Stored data

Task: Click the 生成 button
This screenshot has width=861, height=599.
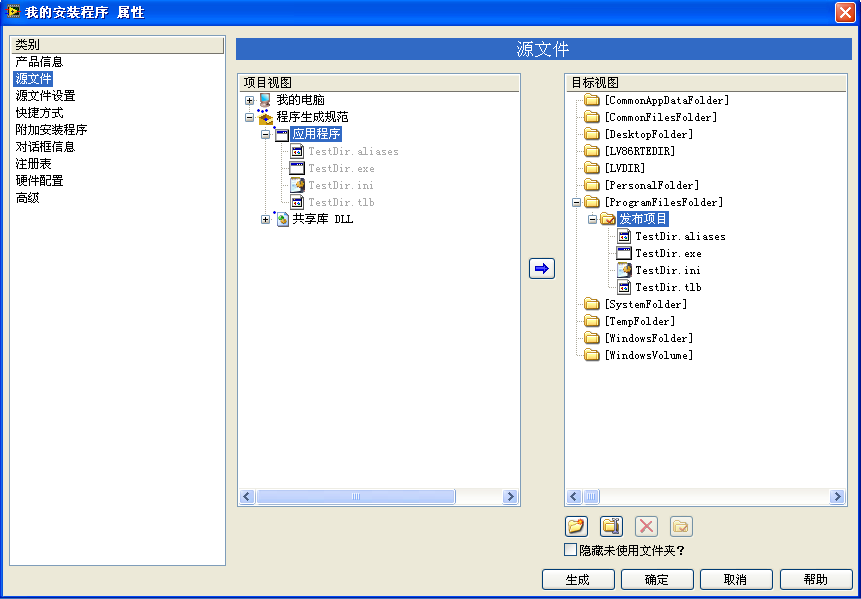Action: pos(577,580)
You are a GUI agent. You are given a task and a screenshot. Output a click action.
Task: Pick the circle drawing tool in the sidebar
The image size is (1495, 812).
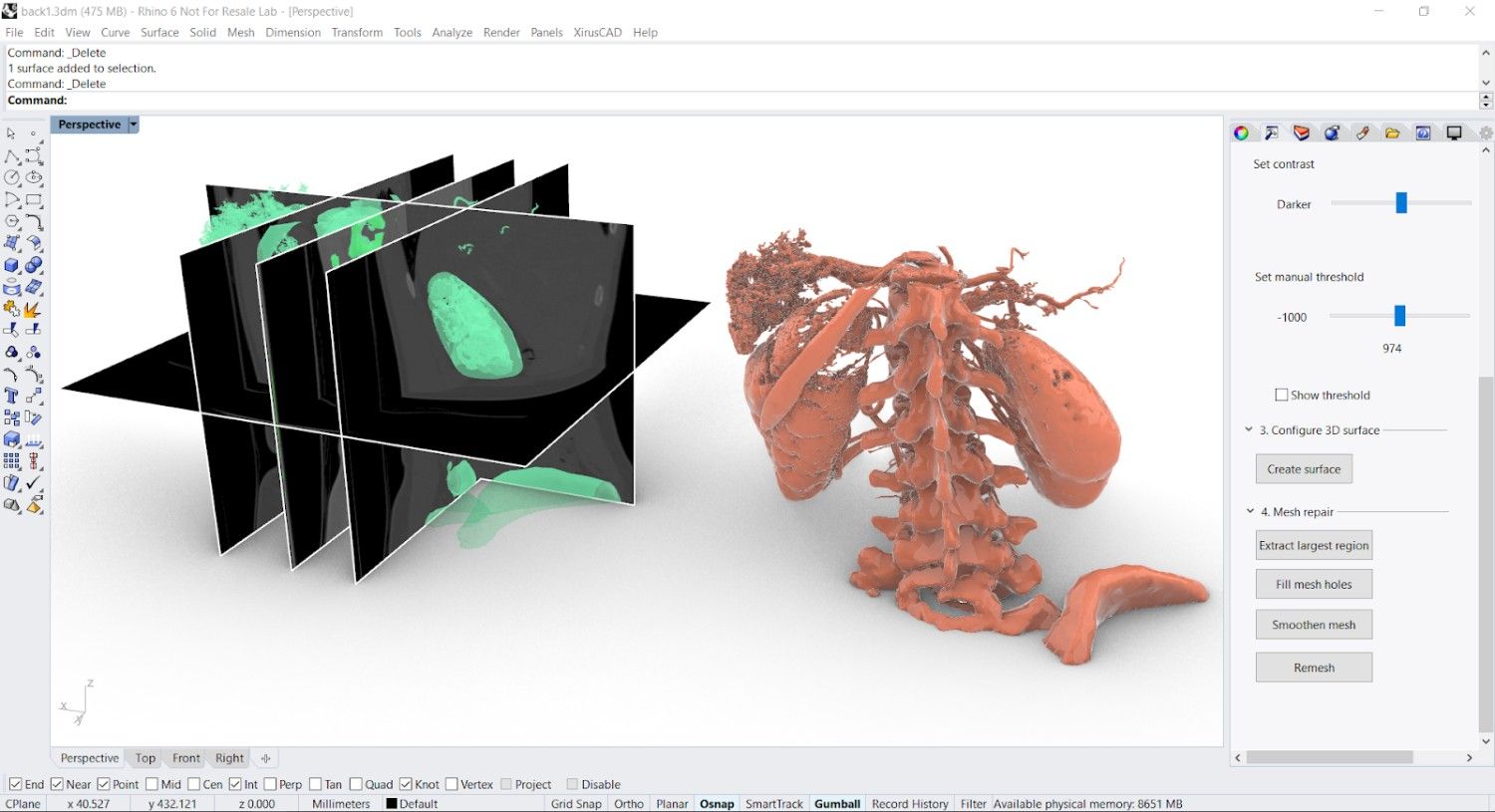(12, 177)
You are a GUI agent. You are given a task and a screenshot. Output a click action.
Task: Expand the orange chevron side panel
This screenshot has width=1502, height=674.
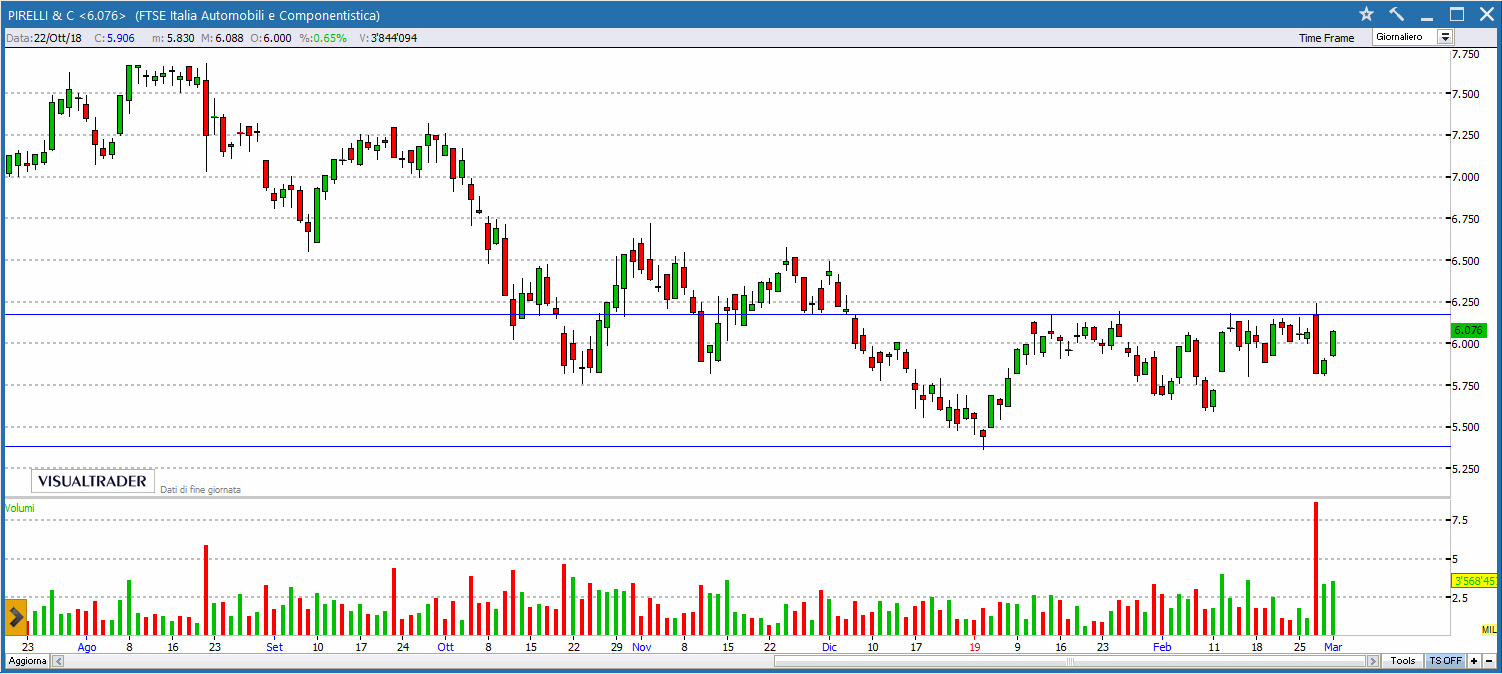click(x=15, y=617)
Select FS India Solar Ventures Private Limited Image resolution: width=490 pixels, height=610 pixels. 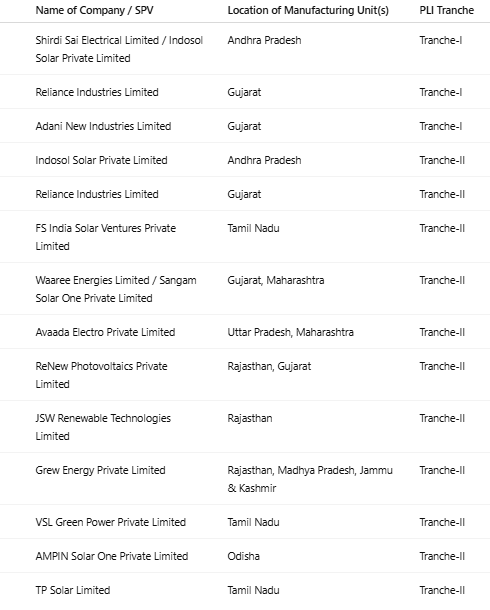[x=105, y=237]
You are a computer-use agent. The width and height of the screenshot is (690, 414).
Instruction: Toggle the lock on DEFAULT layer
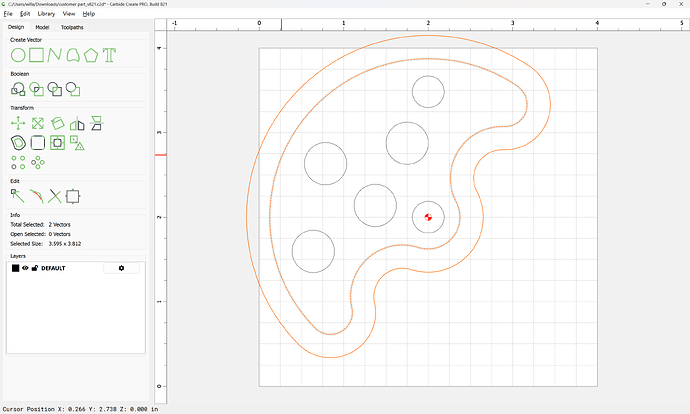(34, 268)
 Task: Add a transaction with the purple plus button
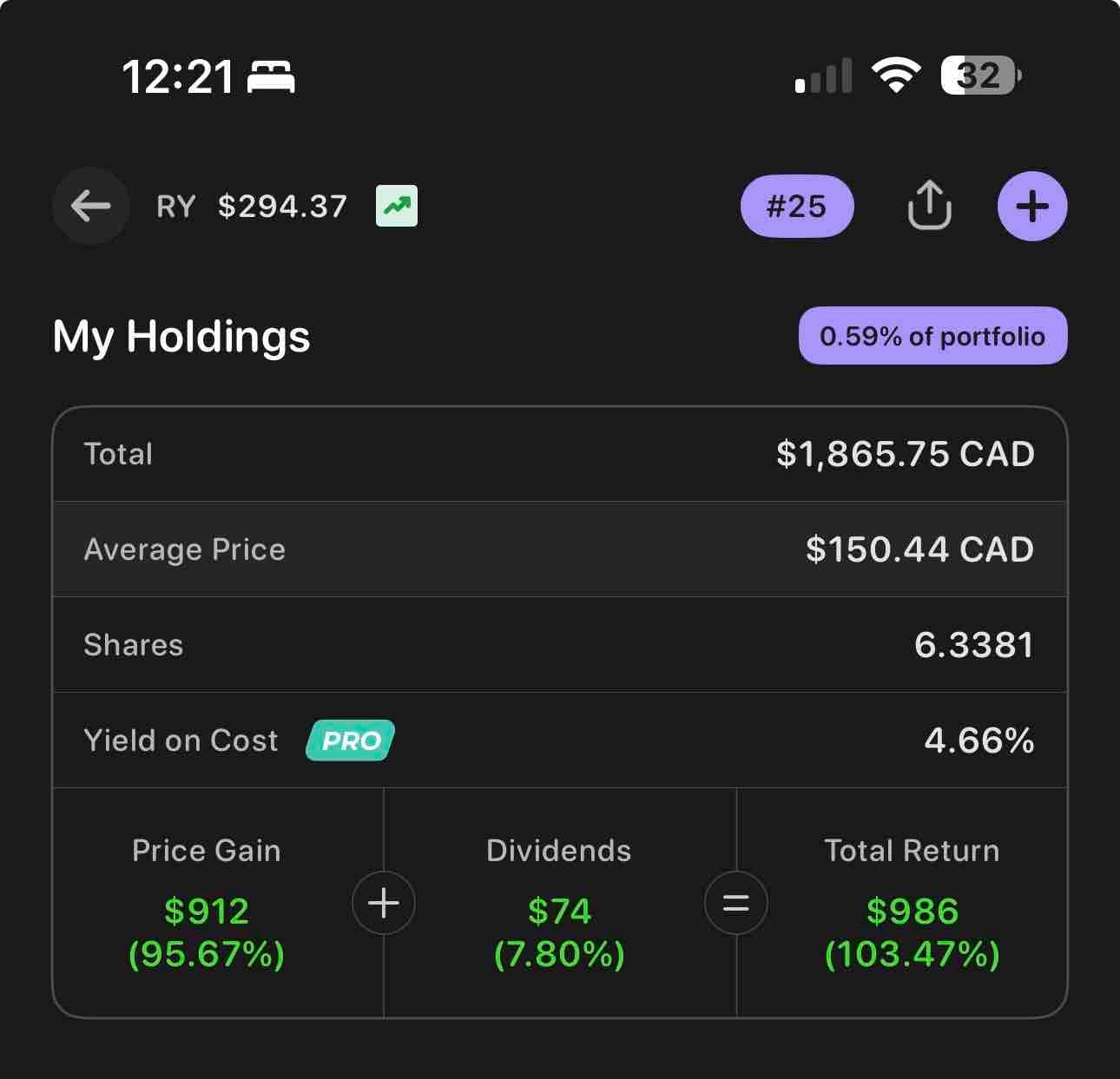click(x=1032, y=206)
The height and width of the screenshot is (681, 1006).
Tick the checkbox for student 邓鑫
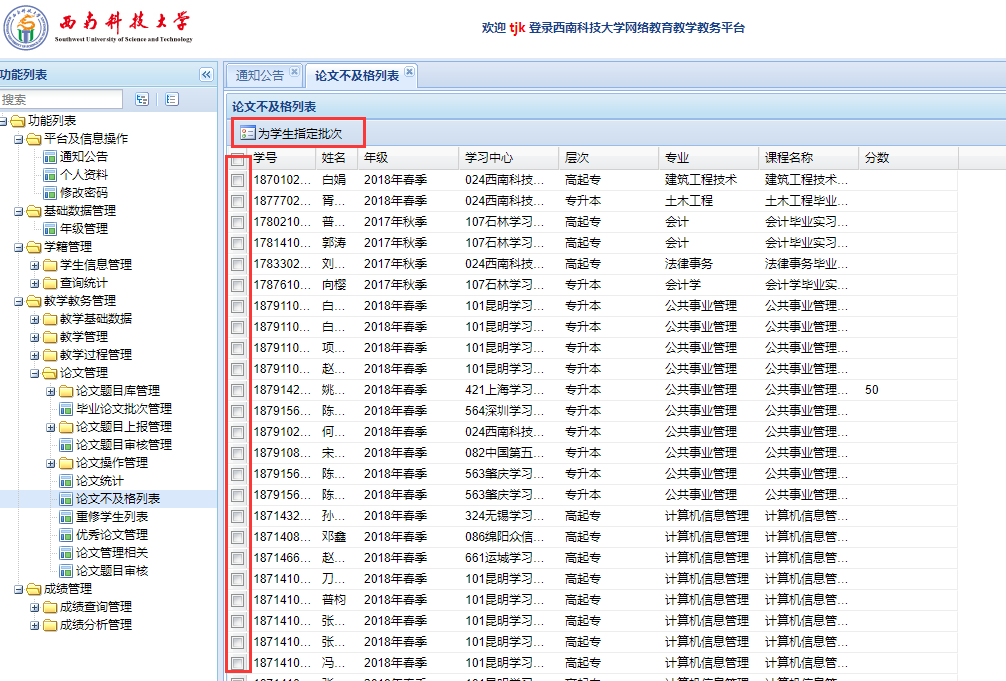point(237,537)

ASSIGNED TASK. Print exactly the lines between the line containing "Instruction: Toggle the lock on DEFAULT layer" and the last line of the entries above, including both, and nothing besides; skip the pictures.

COMPLETED EXERCISE.
Instruction: Toggle the lock on DEFAULT layer
(34, 268)
 Task: Add a transaction with the purple plus button
click(x=1032, y=206)
The height and width of the screenshot is (681, 1006).
Tick the checkbox for student 邓鑫
point(237,537)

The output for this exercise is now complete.